[TEXTE PRÉSENTÉ]
La milice chiite est prise de court et humiliée par l’attaque inédite du mardi 17 septembre qui marque une faille sécuritaire majeure. Le risque d’embrasement régional est plus élevé que jamais.
par Hala Kodmani - Liberation
Ce spectaculaire feu d’artifice, plutôt qu’une opération militaire classique, marque-t-il le début de l’offensive israélienne majeure attendue au Sud-Liban ? L’explosion de milliers de bipeurs entre les mains des membres ou proches du Hezbollah aux quatre coins du Liban, lundi 17 septembre, survient au moment où l’escalade à la frontière israélo-libanaise semble imminente, avec un risque d’embrasement régional plus élevé que jamais. Il s’agit en tout cas d’un tournant décisif sur le front Israël-Hezbollah, chauffé régulièrement mais avec retenue depuis le 8 octobre 2023.
[/TEXTE PRÉSENTÉ]
[DONNÉES FOURNIES]
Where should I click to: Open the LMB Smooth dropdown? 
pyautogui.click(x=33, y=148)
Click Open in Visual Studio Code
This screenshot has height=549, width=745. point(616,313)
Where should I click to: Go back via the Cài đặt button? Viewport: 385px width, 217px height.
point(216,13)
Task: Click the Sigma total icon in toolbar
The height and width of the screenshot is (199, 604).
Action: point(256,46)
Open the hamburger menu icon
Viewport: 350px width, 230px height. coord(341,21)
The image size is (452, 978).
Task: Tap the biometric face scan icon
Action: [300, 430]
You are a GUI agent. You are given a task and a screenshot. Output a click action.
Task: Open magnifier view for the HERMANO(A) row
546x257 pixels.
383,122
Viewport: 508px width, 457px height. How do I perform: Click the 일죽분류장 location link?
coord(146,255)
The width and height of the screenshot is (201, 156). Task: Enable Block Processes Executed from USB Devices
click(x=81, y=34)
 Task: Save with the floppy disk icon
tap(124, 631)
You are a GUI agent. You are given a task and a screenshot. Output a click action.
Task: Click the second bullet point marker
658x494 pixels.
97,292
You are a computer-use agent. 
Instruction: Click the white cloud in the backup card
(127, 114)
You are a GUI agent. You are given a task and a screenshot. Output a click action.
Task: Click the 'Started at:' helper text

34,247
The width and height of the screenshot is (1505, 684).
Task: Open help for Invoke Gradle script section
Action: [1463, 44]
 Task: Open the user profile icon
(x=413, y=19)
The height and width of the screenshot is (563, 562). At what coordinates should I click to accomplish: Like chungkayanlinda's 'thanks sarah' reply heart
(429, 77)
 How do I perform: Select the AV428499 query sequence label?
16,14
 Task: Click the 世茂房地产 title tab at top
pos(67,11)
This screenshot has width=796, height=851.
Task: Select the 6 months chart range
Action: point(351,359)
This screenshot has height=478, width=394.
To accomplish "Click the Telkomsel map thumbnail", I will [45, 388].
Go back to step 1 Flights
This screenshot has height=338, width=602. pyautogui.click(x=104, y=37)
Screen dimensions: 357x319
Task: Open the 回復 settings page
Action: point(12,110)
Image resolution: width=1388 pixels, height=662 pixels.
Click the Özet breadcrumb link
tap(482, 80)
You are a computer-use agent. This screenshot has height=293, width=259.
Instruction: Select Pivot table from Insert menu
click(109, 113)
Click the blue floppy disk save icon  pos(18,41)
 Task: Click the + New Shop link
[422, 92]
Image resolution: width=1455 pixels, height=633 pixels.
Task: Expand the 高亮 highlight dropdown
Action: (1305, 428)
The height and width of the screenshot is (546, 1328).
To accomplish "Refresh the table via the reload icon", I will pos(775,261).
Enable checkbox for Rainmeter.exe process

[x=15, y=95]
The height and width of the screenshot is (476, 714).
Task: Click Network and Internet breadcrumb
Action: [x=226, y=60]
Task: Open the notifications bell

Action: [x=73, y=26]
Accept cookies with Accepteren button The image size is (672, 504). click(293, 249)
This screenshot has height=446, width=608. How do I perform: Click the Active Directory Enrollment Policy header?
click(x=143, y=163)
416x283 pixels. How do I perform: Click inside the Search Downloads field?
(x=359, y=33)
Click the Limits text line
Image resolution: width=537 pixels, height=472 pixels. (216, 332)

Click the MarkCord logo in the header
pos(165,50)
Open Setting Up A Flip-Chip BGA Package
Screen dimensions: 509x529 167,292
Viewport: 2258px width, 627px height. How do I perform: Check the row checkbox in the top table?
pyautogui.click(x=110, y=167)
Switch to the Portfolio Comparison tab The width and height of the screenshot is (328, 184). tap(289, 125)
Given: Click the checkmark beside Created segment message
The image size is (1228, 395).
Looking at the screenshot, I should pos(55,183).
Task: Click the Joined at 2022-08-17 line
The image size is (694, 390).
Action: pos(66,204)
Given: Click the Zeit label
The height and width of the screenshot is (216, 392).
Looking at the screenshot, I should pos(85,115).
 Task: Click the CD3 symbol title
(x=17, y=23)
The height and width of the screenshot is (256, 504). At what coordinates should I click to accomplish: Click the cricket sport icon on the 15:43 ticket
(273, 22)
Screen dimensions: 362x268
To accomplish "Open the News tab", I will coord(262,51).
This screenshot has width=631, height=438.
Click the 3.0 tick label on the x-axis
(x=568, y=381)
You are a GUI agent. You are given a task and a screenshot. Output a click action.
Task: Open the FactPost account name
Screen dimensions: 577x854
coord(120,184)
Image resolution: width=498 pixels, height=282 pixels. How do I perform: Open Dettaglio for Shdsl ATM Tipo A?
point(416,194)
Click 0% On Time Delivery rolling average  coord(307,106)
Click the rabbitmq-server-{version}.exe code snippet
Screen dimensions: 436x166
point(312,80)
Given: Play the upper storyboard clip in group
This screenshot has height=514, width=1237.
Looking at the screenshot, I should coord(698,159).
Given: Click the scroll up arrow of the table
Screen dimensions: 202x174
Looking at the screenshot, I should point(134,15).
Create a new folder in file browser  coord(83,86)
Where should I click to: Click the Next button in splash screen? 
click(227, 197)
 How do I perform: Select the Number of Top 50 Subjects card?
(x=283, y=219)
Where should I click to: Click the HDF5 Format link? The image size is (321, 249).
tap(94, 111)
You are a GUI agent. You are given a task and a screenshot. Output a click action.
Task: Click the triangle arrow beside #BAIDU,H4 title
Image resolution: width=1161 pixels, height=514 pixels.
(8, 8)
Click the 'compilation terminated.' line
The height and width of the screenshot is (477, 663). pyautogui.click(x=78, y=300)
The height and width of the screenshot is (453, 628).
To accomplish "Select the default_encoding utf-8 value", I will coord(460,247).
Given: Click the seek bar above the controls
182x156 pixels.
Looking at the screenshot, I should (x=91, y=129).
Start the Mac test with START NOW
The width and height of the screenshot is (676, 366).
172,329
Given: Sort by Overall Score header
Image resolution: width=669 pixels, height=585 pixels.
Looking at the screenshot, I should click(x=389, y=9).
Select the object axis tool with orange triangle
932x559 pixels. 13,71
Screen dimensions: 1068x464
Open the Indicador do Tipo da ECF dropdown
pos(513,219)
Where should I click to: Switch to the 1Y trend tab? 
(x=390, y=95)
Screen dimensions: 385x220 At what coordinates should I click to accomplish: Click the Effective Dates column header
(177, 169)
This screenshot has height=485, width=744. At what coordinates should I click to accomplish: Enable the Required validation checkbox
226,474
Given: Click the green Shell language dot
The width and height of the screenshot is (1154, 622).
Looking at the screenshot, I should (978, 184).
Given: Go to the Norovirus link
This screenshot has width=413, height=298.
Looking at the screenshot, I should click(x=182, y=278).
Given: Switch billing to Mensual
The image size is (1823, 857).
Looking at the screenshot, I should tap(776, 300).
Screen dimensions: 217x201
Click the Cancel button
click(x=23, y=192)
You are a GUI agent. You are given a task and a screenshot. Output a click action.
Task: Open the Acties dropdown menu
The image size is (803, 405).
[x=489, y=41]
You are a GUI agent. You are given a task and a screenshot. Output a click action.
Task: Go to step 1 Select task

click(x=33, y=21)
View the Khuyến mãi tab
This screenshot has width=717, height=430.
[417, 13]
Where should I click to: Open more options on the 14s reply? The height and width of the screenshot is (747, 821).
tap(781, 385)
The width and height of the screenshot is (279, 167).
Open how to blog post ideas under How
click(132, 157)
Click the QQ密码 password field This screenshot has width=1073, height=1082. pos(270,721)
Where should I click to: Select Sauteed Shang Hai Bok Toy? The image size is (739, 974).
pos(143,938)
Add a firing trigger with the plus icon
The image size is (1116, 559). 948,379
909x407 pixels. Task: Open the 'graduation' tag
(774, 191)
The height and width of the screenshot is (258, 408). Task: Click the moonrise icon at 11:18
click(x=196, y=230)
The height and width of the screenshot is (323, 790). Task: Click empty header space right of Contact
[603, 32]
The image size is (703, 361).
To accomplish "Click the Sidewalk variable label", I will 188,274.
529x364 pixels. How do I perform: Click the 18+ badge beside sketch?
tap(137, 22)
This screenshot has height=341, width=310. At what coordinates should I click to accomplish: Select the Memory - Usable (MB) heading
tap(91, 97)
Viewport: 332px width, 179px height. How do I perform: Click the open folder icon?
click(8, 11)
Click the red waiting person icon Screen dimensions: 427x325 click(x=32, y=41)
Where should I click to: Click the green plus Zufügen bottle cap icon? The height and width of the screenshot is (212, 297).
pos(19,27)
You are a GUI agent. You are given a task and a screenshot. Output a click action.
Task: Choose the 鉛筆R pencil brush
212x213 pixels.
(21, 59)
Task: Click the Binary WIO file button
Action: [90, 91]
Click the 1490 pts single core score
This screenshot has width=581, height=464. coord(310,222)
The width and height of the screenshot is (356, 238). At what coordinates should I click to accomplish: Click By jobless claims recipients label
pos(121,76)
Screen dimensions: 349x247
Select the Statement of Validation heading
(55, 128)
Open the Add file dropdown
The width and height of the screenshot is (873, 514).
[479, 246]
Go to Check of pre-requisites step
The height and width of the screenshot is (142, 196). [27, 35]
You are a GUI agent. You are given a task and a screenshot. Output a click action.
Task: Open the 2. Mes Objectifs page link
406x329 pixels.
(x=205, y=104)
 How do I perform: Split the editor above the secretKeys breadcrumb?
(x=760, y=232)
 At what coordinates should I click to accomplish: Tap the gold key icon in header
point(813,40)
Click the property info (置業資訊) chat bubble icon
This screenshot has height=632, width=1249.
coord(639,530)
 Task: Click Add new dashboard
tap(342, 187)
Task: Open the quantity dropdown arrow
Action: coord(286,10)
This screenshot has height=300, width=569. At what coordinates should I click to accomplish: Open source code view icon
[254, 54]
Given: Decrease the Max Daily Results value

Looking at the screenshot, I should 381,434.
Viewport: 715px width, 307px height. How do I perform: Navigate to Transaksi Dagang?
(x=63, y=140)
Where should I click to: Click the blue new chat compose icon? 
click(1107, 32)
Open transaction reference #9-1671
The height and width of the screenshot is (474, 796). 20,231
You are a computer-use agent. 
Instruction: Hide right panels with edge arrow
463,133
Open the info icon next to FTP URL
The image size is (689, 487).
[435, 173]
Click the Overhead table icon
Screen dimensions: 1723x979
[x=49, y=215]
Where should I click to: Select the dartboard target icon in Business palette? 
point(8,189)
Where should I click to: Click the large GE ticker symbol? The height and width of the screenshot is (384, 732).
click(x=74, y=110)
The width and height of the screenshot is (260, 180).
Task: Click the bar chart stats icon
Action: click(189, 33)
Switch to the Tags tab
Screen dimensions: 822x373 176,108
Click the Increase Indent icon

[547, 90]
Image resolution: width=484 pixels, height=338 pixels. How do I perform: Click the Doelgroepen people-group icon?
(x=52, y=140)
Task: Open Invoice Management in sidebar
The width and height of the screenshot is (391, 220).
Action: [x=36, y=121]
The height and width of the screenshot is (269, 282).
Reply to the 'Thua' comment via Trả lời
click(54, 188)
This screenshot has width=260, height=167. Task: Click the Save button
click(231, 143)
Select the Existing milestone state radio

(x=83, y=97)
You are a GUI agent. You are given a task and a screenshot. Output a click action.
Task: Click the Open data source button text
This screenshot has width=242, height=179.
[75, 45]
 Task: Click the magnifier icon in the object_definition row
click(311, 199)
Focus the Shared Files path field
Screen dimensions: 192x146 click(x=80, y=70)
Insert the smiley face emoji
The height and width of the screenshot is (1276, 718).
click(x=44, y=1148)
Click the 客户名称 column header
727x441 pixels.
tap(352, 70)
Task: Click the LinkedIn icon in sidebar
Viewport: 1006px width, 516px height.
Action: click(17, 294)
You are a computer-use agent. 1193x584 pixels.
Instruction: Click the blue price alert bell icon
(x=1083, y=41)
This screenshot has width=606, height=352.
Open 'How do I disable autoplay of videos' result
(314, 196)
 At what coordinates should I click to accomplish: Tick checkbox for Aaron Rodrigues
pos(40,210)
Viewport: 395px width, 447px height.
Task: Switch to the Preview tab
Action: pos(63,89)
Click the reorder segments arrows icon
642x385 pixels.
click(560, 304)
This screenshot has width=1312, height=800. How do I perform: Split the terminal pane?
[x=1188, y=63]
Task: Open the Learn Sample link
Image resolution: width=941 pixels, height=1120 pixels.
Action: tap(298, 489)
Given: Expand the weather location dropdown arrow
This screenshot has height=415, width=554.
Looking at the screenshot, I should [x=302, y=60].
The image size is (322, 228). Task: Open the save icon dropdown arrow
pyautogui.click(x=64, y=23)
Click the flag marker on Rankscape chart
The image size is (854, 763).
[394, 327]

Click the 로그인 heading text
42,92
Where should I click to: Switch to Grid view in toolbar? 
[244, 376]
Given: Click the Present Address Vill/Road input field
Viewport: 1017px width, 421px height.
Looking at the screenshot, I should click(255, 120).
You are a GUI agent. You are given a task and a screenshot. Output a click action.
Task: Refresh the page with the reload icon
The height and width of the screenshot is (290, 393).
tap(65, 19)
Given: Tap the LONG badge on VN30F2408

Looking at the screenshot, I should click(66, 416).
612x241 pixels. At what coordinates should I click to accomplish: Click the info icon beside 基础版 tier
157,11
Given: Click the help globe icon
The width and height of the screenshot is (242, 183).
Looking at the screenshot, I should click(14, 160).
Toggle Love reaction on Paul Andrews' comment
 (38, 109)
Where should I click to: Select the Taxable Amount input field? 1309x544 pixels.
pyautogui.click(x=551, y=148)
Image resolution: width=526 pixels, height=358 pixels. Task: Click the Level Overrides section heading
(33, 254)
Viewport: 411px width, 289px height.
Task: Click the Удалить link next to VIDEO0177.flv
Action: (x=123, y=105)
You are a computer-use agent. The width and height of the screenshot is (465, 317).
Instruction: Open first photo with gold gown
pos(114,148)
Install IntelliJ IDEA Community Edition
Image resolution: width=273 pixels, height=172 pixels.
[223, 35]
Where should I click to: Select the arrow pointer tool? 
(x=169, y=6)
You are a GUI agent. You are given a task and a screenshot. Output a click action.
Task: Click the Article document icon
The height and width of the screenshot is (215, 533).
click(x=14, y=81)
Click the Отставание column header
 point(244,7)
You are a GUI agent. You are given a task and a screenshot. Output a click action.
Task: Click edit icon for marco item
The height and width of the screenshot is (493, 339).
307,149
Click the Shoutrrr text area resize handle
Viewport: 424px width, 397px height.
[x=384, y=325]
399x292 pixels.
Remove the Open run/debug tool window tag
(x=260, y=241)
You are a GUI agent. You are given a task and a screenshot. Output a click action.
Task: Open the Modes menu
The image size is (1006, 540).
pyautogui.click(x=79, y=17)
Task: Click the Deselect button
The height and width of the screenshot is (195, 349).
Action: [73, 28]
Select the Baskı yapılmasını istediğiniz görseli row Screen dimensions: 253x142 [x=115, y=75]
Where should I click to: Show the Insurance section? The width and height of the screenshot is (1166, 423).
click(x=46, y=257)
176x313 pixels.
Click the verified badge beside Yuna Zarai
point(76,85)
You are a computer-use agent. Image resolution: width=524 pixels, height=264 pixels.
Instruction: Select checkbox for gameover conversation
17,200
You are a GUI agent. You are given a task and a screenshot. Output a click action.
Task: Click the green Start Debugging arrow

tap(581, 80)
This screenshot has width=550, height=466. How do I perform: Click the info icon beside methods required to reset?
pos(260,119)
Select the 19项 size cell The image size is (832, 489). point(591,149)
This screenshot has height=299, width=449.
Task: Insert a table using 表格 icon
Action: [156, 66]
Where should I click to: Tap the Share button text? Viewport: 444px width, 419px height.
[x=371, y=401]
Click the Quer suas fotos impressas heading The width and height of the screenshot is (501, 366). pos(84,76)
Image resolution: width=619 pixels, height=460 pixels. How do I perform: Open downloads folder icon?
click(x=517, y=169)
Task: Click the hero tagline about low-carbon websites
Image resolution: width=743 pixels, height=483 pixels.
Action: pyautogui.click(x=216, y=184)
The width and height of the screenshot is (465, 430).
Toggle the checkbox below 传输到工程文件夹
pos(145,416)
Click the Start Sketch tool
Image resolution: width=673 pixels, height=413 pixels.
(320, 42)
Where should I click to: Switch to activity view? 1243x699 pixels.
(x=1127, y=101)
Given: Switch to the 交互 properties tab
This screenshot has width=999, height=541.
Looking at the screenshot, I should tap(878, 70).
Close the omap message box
[/DONNÉES FOURNIES]
• _CONSIGNE_: Pour chacune des affirmations suivantes, dites par oui ou par non si elle concorde avec l'article sur l'explosion des bipeurs au Liban. Citez aussi les mots exacts de l'article qui tranchent. (a) Les bipeurs n'ont explosé que dans le sud du Liban. (b) Le front entre Israël et le Hezbollah est chauffé avec retenue depuis le 8 octobre 2023. (c) L'article juge le risque d'embrasement régional plus faible qu'auparavant.

• _CORRIGÉ_:
(a) Non : « aux quatre coins du Liban ».
(b) Oui : « chauffé régulièrement mais avec retenue depuis le 8 octobre 2023 ».
(c) Non : « un risque d’embrasement régional plus élevé que jamais ».